== Segment start ==

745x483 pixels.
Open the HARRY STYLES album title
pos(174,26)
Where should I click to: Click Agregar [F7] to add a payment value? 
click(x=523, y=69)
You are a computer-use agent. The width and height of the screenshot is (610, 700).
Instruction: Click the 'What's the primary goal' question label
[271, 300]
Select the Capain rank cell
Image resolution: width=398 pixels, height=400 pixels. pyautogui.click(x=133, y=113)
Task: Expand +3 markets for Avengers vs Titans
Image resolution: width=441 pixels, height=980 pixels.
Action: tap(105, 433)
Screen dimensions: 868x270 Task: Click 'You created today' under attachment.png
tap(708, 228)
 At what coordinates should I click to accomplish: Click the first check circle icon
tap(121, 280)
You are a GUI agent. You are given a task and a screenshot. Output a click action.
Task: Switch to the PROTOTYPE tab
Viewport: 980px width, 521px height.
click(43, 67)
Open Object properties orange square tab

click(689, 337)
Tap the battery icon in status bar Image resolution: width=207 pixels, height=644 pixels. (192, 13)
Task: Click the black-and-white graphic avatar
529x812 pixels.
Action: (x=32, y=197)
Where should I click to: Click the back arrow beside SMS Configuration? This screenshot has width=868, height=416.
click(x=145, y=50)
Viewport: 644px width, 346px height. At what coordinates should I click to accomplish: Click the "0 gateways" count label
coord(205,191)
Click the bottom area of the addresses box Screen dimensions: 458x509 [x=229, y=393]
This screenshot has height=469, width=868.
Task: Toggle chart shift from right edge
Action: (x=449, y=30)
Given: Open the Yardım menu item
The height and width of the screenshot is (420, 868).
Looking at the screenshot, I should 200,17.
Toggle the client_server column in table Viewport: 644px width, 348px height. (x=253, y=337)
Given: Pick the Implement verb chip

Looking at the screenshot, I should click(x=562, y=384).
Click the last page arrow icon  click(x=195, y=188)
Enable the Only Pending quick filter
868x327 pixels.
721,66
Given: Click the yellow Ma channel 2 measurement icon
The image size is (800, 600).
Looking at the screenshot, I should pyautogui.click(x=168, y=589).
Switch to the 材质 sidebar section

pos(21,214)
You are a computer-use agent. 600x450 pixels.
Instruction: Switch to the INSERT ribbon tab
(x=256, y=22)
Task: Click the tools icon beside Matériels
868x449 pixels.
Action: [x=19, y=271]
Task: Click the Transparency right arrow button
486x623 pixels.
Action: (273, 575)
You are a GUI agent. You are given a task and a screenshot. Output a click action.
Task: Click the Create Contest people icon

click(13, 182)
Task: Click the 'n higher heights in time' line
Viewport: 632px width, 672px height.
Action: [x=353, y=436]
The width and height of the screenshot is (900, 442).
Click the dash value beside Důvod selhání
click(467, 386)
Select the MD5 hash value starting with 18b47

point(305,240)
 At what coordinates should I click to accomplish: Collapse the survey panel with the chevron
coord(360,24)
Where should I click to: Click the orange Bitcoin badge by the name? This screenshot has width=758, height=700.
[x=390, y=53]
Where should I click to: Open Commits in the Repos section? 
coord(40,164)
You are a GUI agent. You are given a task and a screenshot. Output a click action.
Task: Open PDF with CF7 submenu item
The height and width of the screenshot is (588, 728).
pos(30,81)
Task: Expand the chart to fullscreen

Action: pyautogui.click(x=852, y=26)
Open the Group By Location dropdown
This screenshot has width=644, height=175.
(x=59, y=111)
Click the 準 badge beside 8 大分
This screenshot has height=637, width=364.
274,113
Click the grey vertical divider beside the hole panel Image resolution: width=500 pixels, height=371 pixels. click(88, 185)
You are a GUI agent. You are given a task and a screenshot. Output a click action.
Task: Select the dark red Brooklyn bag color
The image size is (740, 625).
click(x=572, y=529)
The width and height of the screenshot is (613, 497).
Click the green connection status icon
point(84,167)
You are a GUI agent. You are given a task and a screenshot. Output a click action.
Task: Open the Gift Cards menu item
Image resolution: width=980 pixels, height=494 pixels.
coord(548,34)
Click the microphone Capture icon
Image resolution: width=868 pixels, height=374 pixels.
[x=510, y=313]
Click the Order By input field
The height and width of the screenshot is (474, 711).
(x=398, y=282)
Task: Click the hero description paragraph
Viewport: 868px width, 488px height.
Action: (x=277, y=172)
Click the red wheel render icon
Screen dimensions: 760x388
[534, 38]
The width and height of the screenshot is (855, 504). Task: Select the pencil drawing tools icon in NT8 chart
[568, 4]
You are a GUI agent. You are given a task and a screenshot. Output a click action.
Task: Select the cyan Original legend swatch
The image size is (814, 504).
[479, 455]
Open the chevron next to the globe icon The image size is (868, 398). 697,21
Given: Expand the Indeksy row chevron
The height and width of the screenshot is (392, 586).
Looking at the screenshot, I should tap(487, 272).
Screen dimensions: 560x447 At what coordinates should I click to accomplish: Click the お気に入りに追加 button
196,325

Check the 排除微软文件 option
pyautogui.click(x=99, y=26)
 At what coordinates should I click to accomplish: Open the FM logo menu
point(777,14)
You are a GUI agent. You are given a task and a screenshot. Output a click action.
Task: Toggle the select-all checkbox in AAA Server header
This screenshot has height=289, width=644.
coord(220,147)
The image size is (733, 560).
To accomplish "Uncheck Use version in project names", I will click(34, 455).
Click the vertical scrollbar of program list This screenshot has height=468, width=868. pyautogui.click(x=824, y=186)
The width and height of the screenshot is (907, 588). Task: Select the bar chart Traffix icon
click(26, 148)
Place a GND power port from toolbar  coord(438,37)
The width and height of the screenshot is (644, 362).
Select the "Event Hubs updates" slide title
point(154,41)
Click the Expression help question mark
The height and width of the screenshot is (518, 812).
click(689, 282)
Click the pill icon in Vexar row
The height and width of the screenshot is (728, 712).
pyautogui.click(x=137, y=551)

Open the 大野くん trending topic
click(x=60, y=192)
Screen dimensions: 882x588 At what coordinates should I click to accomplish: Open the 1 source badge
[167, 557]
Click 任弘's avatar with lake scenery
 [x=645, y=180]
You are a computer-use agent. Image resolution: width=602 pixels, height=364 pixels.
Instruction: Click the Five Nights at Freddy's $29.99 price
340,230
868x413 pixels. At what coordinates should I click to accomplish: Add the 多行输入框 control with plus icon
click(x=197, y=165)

== Segment end ==

**Task instructions:** Reproduce the records in full, exactly as written.

**Response to the exercise:**
745x483 pixels.
Open the HARRY STYLES album title
pos(174,26)
Where should I click to: Click Agregar [F7] to add a payment value? 
click(x=523, y=69)
You are a computer-use agent. The width and height of the screenshot is (610, 700).
Instruction: Click the 'What's the primary goal' question label
[271, 300]
Select the Capain rank cell
Image resolution: width=398 pixels, height=400 pixels. pyautogui.click(x=133, y=113)
Task: Expand +3 markets for Avengers vs Titans
Image resolution: width=441 pixels, height=980 pixels.
Action: tap(105, 433)
Screen dimensions: 868x270 Task: Click 'You created today' under attachment.png
tap(708, 228)
 At what coordinates should I click to accomplish: Click the first check circle icon
tap(121, 280)
You are a GUI agent. You are given a task and a screenshot. Output a click action.
Task: Switch to the PROTOTYPE tab
Viewport: 980px width, 521px height.
click(43, 67)
Open Object properties orange square tab

click(689, 337)
Tap the battery icon in status bar Image resolution: width=207 pixels, height=644 pixels. (192, 13)
Task: Click the black-and-white graphic avatar
529x812 pixels.
Action: (x=32, y=197)
Where should I click to: Click the back arrow beside SMS Configuration? This screenshot has width=868, height=416.
click(x=145, y=50)
Viewport: 644px width, 346px height. At what coordinates should I click to accomplish: Click the "0 gateways" count label
coord(205,191)
Click the bottom area of the addresses box Screen dimensions: 458x509 [x=229, y=393]
This screenshot has height=469, width=868.
Task: Toggle chart shift from right edge
Action: (x=449, y=30)
Given: Open the Yardım menu item
The height and width of the screenshot is (420, 868).
Looking at the screenshot, I should 200,17.
Toggle the client_server column in table Viewport: 644px width, 348px height. (x=253, y=337)
Given: Pick the Implement verb chip

Looking at the screenshot, I should click(x=562, y=384).
Click the last page arrow icon  click(x=195, y=188)
Enable the Only Pending quick filter
868x327 pixels.
721,66
Given: Click the yellow Ma channel 2 measurement icon
The image size is (800, 600).
Looking at the screenshot, I should pyautogui.click(x=168, y=589).
Switch to the 材质 sidebar section

pos(21,214)
You are a computer-use agent. 600x450 pixels.
Instruction: Switch to the INSERT ribbon tab
(x=256, y=22)
Task: Click the tools icon beside Matériels
868x449 pixels.
Action: [x=19, y=271]
Task: Click the Transparency right arrow button
486x623 pixels.
Action: (273, 575)
You are a GUI agent. You are given a task and a screenshot. Output a click action.
Task: Click the Create Contest people icon

click(13, 182)
Task: Click the 'n higher heights in time' line
Viewport: 632px width, 672px height.
Action: [x=353, y=436]
The width and height of the screenshot is (900, 442).
Click the dash value beside Důvod selhání
click(467, 386)
Select the MD5 hash value starting with 18b47

point(305,240)
 At what coordinates should I click to accomplish: Collapse the survey panel with the chevron
coord(360,24)
Where should I click to: Click the orange Bitcoin badge by the name? This screenshot has width=758, height=700.
[x=390, y=53]
Where should I click to: Open Commits in the Repos section? 
coord(40,164)
You are a GUI agent. You are given a task and a screenshot. Output a click action.
Task: Open PDF with CF7 submenu item
The height and width of the screenshot is (588, 728).
pos(30,81)
Task: Expand the chart to fullscreen

Action: pyautogui.click(x=852, y=26)
Open the Group By Location dropdown
This screenshot has width=644, height=175.
(x=59, y=111)
Click the 準 badge beside 8 大分
This screenshot has height=637, width=364.
274,113
Click the grey vertical divider beside the hole panel Image resolution: width=500 pixels, height=371 pixels. click(88, 185)
You are a GUI agent. You are given a task and a screenshot. Output a click action.
Task: Select the dark red Brooklyn bag color
The image size is (740, 625).
click(x=572, y=529)
The width and height of the screenshot is (613, 497).
Click the green connection status icon
point(84,167)
You are a GUI agent. You are given a task and a screenshot. Output a click action.
Task: Open the Gift Cards menu item
Image resolution: width=980 pixels, height=494 pixels.
coord(548,34)
Click the microphone Capture icon
Image resolution: width=868 pixels, height=374 pixels.
[x=510, y=313]
Click the Order By input field
The height and width of the screenshot is (474, 711).
(x=398, y=282)
Task: Click the hero description paragraph
Viewport: 868px width, 488px height.
Action: (x=277, y=172)
Click the red wheel render icon
Screen dimensions: 760x388
[534, 38]
The width and height of the screenshot is (855, 504). Task: Select the pencil drawing tools icon in NT8 chart
[568, 4]
You are a GUI agent. You are given a task and a screenshot. Output a click action.
Task: Select the cyan Original legend swatch
The image size is (814, 504).
[479, 455]
Open the chevron next to the globe icon The image size is (868, 398). 697,21
Given: Expand the Indeksy row chevron
The height and width of the screenshot is (392, 586).
Looking at the screenshot, I should tap(487, 272).
Screen dimensions: 560x447 At what coordinates should I click to accomplish: Click the お気に入りに追加 button
196,325

Check the 排除微软文件 option
pyautogui.click(x=99, y=26)
 At what coordinates should I click to accomplish: Open the FM logo menu
point(777,14)
You are a GUI agent. You are given a task and a screenshot. Output a click action.
Task: Toggle the select-all checkbox in AAA Server header
This screenshot has height=289, width=644.
coord(220,147)
The image size is (733, 560).
To accomplish "Uncheck Use version in project names", I will click(34, 455).
Click the vertical scrollbar of program list This screenshot has height=468, width=868. pyautogui.click(x=824, y=186)
The width and height of the screenshot is (907, 588). Task: Select the bar chart Traffix icon
click(26, 148)
Place a GND power port from toolbar  coord(438,37)
The width and height of the screenshot is (644, 362).
Select the "Event Hubs updates" slide title
point(154,41)
Click the Expression help question mark
The height and width of the screenshot is (518, 812).
click(689, 282)
Click the pill icon in Vexar row
The height and width of the screenshot is (728, 712).
pyautogui.click(x=137, y=551)

Open the 大野くん trending topic
click(x=60, y=192)
Screen dimensions: 882x588 At what coordinates should I click to accomplish: Open the 1 source badge
[167, 557]
Click 任弘's avatar with lake scenery
 [x=645, y=180]
You are a computer-use agent. Image resolution: width=602 pixels, height=364 pixels.
Instruction: Click the Five Nights at Freddy's $29.99 price
340,230
868x413 pixels. At what coordinates should I click to accomplish: Add the 多行输入框 control with plus icon
click(x=197, y=165)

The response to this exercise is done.